Task goal ▸ Copy out the data below without any changes, from the line with "Task: Install NAKIVO Backup and Replication" to the line with "click(x=216, y=307)", including both of those lines.

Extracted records
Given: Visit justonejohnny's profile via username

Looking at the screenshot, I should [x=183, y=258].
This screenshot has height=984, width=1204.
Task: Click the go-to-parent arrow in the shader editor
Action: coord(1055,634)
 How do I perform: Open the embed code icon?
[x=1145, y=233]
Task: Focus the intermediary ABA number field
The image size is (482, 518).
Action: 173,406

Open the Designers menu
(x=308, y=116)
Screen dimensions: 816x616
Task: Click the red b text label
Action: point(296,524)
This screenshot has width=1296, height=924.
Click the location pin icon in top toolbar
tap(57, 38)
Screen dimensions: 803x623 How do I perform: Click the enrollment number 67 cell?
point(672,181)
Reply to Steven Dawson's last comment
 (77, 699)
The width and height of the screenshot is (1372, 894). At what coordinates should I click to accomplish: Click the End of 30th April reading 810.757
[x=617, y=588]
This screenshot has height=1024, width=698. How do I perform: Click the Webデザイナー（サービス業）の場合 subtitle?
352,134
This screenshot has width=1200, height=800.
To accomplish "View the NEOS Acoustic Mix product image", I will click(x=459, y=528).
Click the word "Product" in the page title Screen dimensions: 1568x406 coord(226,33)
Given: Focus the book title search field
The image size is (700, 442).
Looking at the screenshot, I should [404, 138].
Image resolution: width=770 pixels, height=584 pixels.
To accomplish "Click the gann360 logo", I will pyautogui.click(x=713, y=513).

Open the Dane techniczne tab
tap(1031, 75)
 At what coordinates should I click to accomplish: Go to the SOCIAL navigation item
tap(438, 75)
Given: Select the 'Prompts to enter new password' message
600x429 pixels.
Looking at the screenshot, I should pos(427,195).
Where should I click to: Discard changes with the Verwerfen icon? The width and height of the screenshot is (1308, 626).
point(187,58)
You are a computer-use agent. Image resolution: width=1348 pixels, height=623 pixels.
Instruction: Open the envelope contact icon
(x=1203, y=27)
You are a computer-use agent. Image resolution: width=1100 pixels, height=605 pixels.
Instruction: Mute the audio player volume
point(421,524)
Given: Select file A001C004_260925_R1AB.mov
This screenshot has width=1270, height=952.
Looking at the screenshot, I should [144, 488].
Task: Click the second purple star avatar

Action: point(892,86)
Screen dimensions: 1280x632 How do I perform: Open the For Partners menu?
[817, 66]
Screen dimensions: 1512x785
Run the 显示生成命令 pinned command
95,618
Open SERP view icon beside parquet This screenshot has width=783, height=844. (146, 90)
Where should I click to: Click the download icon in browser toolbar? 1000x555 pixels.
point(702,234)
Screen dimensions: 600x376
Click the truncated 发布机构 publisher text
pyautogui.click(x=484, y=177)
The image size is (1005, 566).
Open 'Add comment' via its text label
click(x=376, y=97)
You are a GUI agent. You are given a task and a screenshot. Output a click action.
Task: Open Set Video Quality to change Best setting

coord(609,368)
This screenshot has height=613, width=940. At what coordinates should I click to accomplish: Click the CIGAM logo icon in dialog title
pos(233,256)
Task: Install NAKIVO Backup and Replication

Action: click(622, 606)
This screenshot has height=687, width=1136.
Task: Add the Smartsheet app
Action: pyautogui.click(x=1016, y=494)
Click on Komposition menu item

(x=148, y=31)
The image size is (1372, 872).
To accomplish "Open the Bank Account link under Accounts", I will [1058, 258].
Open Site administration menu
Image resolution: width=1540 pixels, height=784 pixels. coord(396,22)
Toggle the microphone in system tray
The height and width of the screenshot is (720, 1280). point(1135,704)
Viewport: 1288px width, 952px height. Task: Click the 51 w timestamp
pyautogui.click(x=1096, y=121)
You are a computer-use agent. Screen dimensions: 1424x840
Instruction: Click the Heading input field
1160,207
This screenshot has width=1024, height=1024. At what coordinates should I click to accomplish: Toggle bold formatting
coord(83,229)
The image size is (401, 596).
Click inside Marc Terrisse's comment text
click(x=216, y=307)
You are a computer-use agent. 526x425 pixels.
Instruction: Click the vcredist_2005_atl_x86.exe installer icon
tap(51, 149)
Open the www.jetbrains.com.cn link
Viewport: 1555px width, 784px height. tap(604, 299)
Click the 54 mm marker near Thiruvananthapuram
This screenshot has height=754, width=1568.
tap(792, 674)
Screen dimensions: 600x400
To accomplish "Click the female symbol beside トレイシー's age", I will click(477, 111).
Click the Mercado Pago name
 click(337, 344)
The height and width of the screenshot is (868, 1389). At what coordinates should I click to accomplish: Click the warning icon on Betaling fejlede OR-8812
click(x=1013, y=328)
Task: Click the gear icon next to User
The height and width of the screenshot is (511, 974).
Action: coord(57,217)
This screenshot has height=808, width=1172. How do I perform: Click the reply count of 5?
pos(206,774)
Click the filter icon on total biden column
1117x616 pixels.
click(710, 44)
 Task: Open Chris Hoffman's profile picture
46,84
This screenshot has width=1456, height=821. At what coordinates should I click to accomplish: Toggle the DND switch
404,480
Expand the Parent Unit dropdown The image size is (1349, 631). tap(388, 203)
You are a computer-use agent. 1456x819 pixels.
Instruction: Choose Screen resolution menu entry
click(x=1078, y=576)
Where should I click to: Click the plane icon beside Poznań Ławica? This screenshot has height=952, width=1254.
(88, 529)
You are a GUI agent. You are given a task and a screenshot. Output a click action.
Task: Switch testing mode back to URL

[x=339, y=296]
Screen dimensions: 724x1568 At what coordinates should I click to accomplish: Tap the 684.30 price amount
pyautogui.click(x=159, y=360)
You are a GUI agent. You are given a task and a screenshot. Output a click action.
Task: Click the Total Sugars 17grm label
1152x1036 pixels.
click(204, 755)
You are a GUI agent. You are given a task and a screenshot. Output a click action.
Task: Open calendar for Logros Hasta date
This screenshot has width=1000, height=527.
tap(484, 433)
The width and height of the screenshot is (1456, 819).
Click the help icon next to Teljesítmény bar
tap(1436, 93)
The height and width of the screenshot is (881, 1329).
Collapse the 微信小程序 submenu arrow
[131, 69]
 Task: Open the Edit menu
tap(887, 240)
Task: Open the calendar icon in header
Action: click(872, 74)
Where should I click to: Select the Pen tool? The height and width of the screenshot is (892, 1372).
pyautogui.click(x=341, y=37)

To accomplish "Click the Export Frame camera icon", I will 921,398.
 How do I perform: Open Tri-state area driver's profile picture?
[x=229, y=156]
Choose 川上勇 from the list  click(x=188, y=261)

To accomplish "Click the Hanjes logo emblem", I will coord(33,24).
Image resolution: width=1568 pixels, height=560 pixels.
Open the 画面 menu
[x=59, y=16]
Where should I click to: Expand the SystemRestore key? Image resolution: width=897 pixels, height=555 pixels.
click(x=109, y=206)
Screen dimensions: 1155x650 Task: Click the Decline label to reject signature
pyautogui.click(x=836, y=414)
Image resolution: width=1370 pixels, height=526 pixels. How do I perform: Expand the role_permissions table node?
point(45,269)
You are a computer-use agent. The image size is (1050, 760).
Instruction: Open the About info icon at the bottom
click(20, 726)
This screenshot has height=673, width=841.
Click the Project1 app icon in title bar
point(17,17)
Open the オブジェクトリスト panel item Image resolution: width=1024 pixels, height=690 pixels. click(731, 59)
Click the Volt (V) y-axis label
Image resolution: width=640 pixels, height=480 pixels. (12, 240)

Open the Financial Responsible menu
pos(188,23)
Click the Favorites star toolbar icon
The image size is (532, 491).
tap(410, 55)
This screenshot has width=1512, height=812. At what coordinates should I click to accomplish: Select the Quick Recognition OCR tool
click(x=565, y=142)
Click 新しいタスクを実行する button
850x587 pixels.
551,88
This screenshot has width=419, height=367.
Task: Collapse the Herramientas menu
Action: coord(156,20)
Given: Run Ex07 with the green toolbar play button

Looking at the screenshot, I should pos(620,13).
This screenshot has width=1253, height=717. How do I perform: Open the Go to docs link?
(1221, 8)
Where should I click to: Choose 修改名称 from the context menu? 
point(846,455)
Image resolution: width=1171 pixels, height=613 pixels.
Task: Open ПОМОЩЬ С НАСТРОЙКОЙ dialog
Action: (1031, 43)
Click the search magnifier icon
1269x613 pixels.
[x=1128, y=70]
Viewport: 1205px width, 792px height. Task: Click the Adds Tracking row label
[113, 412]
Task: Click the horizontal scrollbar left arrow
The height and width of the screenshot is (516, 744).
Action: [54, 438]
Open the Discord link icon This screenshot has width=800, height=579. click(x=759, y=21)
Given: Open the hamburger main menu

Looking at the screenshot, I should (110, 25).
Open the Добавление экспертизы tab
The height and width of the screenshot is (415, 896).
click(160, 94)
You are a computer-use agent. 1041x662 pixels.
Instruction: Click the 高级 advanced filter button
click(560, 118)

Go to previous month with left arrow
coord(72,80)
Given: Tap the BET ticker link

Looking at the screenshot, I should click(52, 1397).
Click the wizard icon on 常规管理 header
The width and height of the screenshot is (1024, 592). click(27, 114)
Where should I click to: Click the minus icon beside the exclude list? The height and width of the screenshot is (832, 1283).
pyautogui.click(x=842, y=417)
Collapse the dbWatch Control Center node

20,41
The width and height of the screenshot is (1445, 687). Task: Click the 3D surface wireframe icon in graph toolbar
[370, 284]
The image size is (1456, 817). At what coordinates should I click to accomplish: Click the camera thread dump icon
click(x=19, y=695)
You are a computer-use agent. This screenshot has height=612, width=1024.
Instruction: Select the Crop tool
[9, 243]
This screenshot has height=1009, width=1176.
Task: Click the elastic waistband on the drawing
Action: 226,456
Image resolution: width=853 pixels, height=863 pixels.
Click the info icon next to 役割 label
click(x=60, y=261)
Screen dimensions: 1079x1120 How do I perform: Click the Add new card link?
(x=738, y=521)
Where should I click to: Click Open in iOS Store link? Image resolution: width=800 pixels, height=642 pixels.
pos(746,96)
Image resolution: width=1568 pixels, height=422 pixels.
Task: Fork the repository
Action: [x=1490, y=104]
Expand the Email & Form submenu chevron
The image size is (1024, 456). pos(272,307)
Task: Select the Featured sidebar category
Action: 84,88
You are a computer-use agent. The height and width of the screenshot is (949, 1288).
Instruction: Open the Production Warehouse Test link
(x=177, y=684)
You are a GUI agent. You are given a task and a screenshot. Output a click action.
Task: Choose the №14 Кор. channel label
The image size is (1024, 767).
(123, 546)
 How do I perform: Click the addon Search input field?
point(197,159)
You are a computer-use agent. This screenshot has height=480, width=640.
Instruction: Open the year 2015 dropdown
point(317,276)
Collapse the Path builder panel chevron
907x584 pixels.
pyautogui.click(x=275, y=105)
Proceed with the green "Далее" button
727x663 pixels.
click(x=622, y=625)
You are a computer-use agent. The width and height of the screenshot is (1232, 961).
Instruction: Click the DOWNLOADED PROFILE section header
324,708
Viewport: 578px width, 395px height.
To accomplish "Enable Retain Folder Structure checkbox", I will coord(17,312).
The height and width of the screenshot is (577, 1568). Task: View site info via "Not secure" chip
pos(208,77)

Response to the exercise ▸
Task: Install NAKIVO Backup and Replication

Action: click(622, 606)
This screenshot has height=687, width=1136.
Task: Add the Smartsheet app
Action: pyautogui.click(x=1016, y=494)
Click on Komposition menu item

(x=148, y=31)
The image size is (1372, 872).
To accomplish "Open the Bank Account link under Accounts", I will [1058, 258].
Open Site administration menu
Image resolution: width=1540 pixels, height=784 pixels. coord(396,22)
Toggle the microphone in system tray
The height and width of the screenshot is (720, 1280). point(1135,704)
Viewport: 1288px width, 952px height. Task: Click the 51 w timestamp
pyautogui.click(x=1096, y=121)
You are a computer-use agent. Screen dimensions: 1424x840
Instruction: Click the Heading input field
1160,207
This screenshot has width=1024, height=1024. At what coordinates should I click to accomplish: Toggle bold formatting
coord(83,229)
The image size is (401, 596).
Click inside Marc Terrisse's comment text
click(x=216, y=307)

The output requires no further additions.